Chen J K, Hoshi H, McKeehan W L
W. Alton Jones Cell Science Center, Inc., Lake Placid, New York 12946.
In Vitro Cell Dev Biol. 1988 Mar;24(3):199-204. doi: 10.1007/BF02623547.
Purified heparin-binding growth factor-1 (HBGF-1) stimulated low density lipoprotein binding, internalization, and degradation in isolated human adult arterial smooth muscle cells. Exposure of quiescent cells to HBGF-1 in serum-free, defined medium increased both low density lipoprotein (LDL) receptor activity and de novo cholesterol biosynthesis. Both events preceded the onset of DNA synthesis by 6 to 9 h. HBGF-1 acted additively with platelet-derived growth factor (PDGF) to maximally stimulate cell surface LDL receptor binding activity and DNA synthesis in the smooth muscle cells. The presence of LDL was required for maximal mitogenic activity of HBGF-1 and PDGF. In the presence of LDL, growth factor-stimulated, proliferating human smooth muscle cells accumulated cholesterol ester and triglycerides. The results suggest that HBGF-1, PDGF, and LDL act together to promote the maximal proliferation of smooth muscle cells in culture. Chronic exposure to the three growth promoters may contribute to the smooth muscle cell hyperplasia and lipid accumulation observed in atherosclerotic lesions.
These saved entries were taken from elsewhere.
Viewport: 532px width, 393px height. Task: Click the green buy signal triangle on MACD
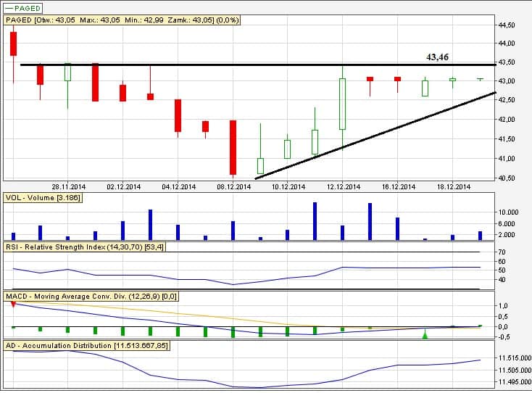pyautogui.click(x=425, y=334)
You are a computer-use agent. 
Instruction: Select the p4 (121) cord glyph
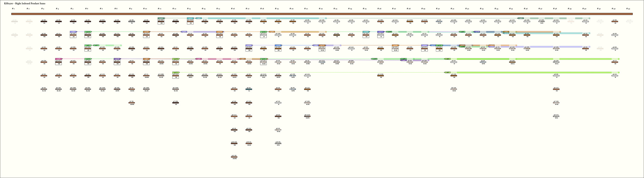(322, 62)
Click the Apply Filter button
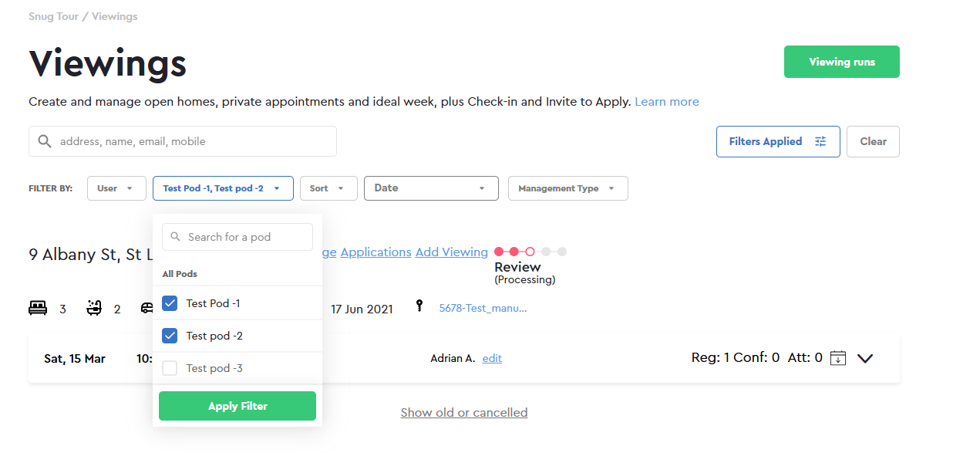Image resolution: width=980 pixels, height=453 pixels. [x=237, y=406]
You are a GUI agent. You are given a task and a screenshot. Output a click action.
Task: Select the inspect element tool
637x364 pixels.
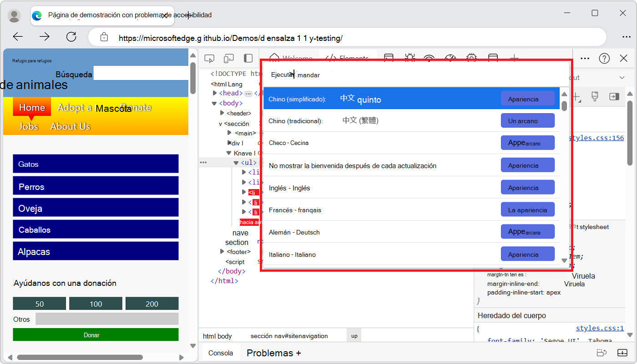(210, 58)
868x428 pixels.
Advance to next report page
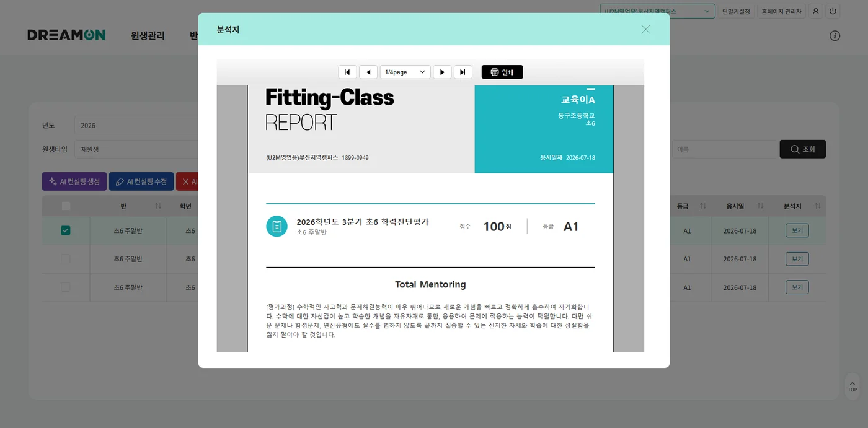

纯化的肝素结合生长因子-1(HBGF-1)可刺激分离的成人人类动脉平滑肌细胞中的低密度脂蛋白结合、内化及降解。在无血清、特定培养基中,将静止细胞暴露于HBGF-1可增加低密度脂蛋白(LDL)受体活性及从头胆固醇生物合成。这两个事件均先于DNA合成6至9小时发生。HBGF-1与血小板衍生生长因子(PDGF)协同作用,最大程度地刺激平滑肌细胞表面LDL受体结合活性及DNA合成。HBGF-1和PDGF的最大促有丝分裂活性需要LDL的存在。在LDL存在的情况下,生长因子刺激的增殖性人类平滑肌细胞会积累胆固醇酯和甘油三酯。结果表明,HBGF-1、PDGF和LDL共同作用,以促进培养的平滑肌细胞的最大增殖。长期暴露于这三种生长促进剂可能导致动脉粥样硬化病变中观察到的平滑肌细胞增生和脂质积累。